Il faut dire que le début des années 90 n'est pas très favorable au Crédit Lyonnais qui perd alors plus de 130 milliards de francs et qui se trouve, en 1993, en état de quasi-faillite à cause d'investissements, massifs et aberrants, dont ceux faits dans la Metro Goldwyn Mayer qui entraîneront des pertes énormes. Les études et les rapports (Commission bancaire, Rapport parlementaire, etc.) se succèdent et, en 1996, le ministre des finances de l'époque Jean Arthuis dépose plainte contre Jean-Yves Haberer, président du Crédit Lyonnais.

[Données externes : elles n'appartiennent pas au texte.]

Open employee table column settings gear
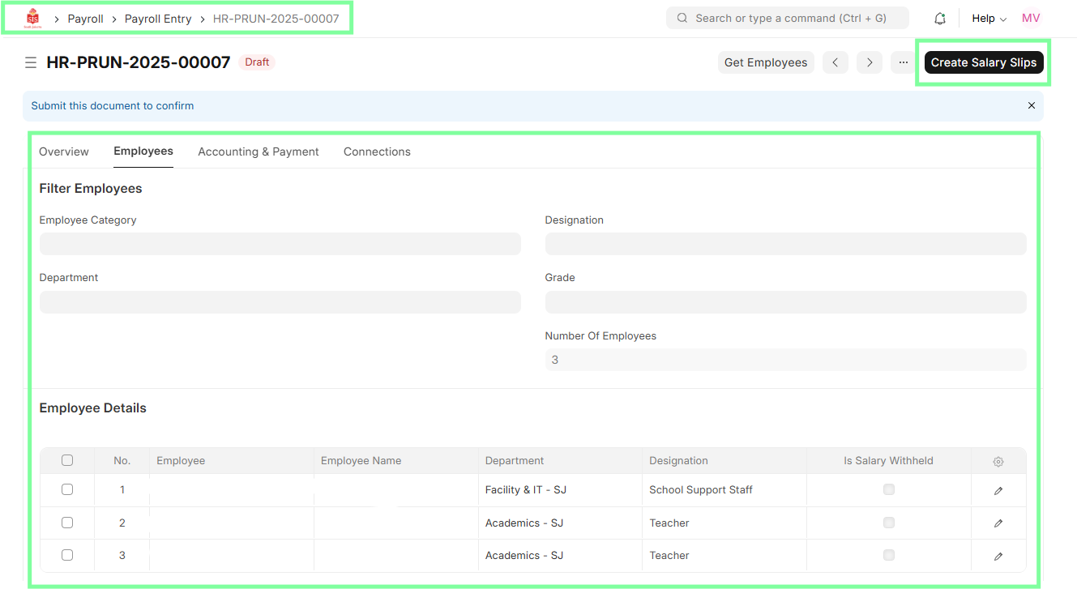This screenshot has width=1077, height=589. click(x=998, y=461)
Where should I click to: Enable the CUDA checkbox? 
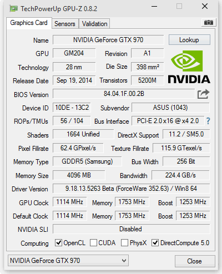pos(93,242)

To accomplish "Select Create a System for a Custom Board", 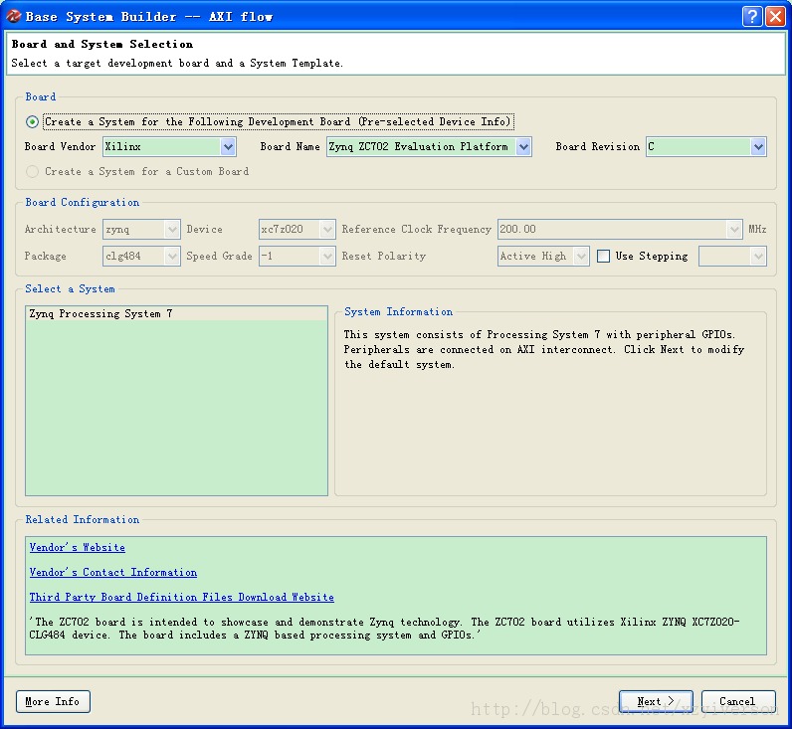I will [32, 172].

C'est précisément alors que survient, le 5 mai 1996, un incendie du siège central parisien du Crédit Lyonnais, boulevard des Italiens, qui fera l'objet de multiples expertises. Toutes concluent au caractère criminel de l'incendie qui a connu des départs de feu indépendants et une extension fulgurante des flammes. Le Crédit Lyonnais n'a décidément pas de chance ! A cet incendie de départ s'ajoutent, par hasard bien entendu, des événements curieux comme, par exemple, l'incendie de trois vastes hangars au Havre où brûlent 30 000 m³ d'archives ! La conclusion de l'enquête est que là aussi, l'incendie est volontaire ; iront dans le même sens de la destruction ou de la disparition de pièces d'archives, divers cambriolages dans des filiales de la banque et d'autres dépôts d'archives ou dans le cabinet d'un avocat qu'on soupçonnera même d'avoir organisé son propre cambriolage.

Entre les affaires Tapie et ces événements le lien est assurément ténu, mais tout cela témoigne d'un climat des plus délétères. Sa nomination comme ministre oblige Bernard Tapie à vendre Adidas et il s'adresse une fois de plus, en 1993, au Crédit Lyonnais alors en pleine tourmente juridico-financière comme on l'a vu. Il se charge de l'opération au prix de 315 millions (soit 2,15 milliards de francs) que fixe Bernard Tapie lui-même et qui offre tout de même, par rapport au prix qu'il avait payé aux soeurs Dassler, une plus value de 515 millions de francs en trois ans, ce qui n'est pas si mal !

Le problème vient ce que le Crédit Lyonnais revendra Adidas en 1994 à Robert Louis-Dreyfus pour 701 millions d'euros soit plus du double, en avançant, pour sa défense, que finalement l'achat à Bernard Tapie a été fait au prix qu'il avait lui-même fixé et que, s'il le jugeait insuffisant, il n'avait qu'à ne pas faire intervenir le Crédit Lyonnais dans cette vente. Faire du bénéfice en revendant ce qu'on a acheté est le principe même de tout commerce et Tapie ne s'était pas privé de le mettre en oeuvre dans ses précédentes opérations.

L'affaire des multiples incendies et cambriolages du Crédit Lyonnais n'a jamais été résolue, en dépit du caractère manifestement volontaire et organisé des incendies qui ont évidemment compromis voire arrêté l'avancée des enquêtes qui avaient été ouvertes à cette époque. Quant au Crédit Lyonnais, dont l'image avait été écornée par ces événements, il a choisi en 2005 la solution simple et radicale de changer de nom pour s'appeler désormais LCL.